それは難しい質問ですね。ここには見るべき場所や体験できることがたくさんありますが、最終的にはやはり個人の好みによるところが大きいですね。とはいえ、グエル公園を訪れることと、ゴシック地区の街並みを散策するのはぜひおすすめしたいです。その近くでブランチを楽しむなら、ボルン地区にあるラトーがとても良いですよ。いつ行っても満足できます。
休暇中によく行く場所はありますか?
特に「ここ」と決めたお気に入りの場所はないですね。これまで素晴らしい場所にも行ってきましたが、まだ行ったことがなく、いつか行きたい場所もあります。オーストラリアを旅行してみたいですね。キューバも楽しそうだと思います。
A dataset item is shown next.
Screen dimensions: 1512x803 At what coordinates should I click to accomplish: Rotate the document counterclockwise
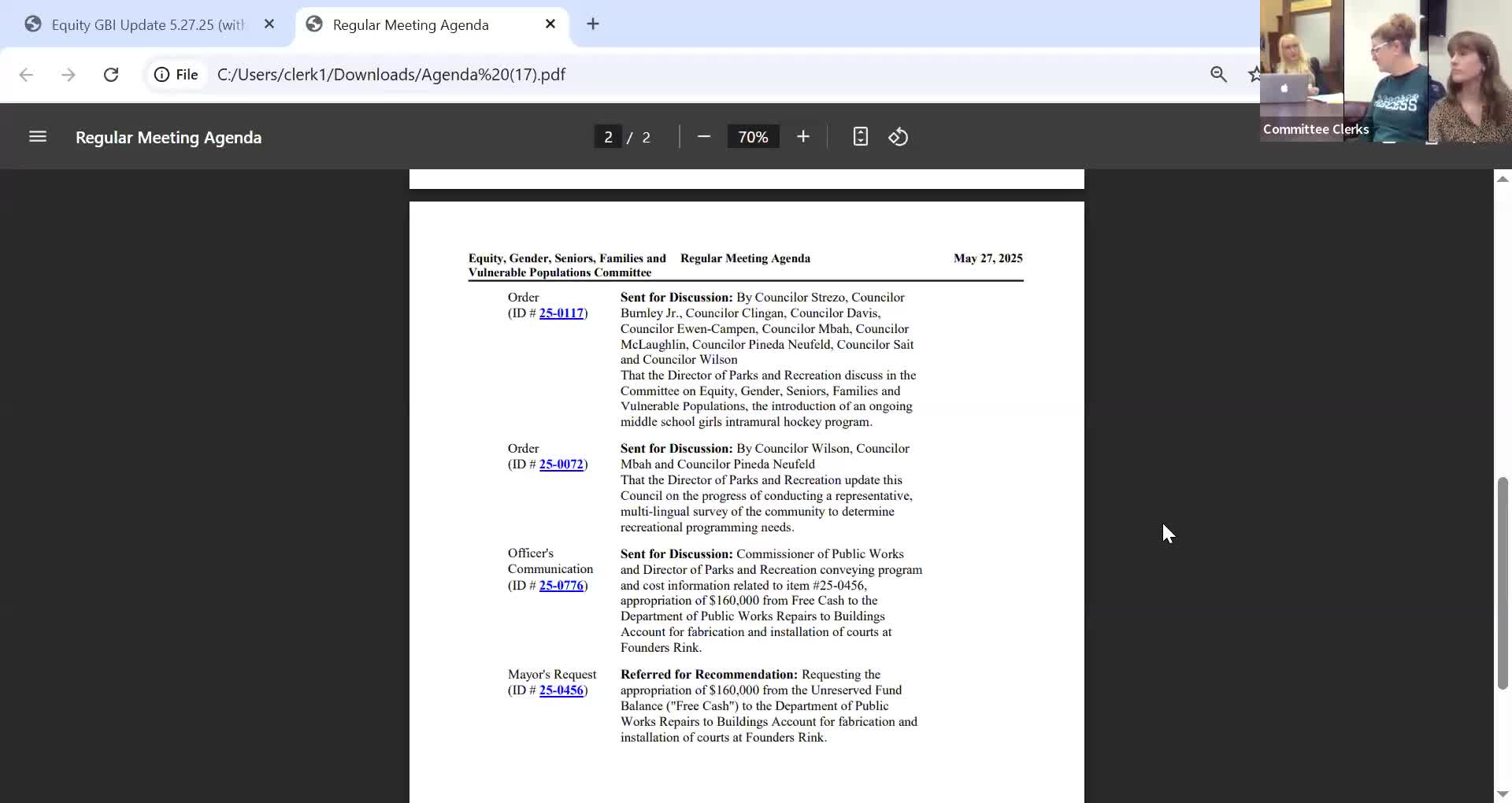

これまでで最も印象に残っているライブパフォーマンスは何ですか?
これはすぐに答えられます。昔、ウェンブリー・スタジアムで、Rolling Stones の「Start Me Up」ツアー(ロンドン公演)を何千人もの観客と一緒に観ることができました。彼らのライブはこれまでに 3 回観ましたが、最初の公演が断トツで最高でした。
好き なテレビドラマは何ですか?
最近では、Guy Ritchie の『ジェントルメン』を一気見しました。『ナルコス』も面白かったですね。ちょっと危ない傾向かもしれませんが。『タルサ・キング』も好きだなんて、言わない方がいいかもしれませんね。
これまでに受けた最高の仕事上のアドバイスは何ですか?
自分の声が好きすぎて、ただ話すべきだと思ってしゃべっている人は本当に多いですよね。そんな場面に出くわすたびに、ある特別な友人の言葉を思い出します。「口を開く前に、脳と舌をつなげなさい。」厳しい言葉ですが、本当にその通りです。息子とキャリアについて話すとき、私はよくこう言います。「自分が好きなことを見つけて、それに対してお金を払ってくれる人を見つけなさい。」私はそのアドバイスを自分自身でも実践してきたと思います。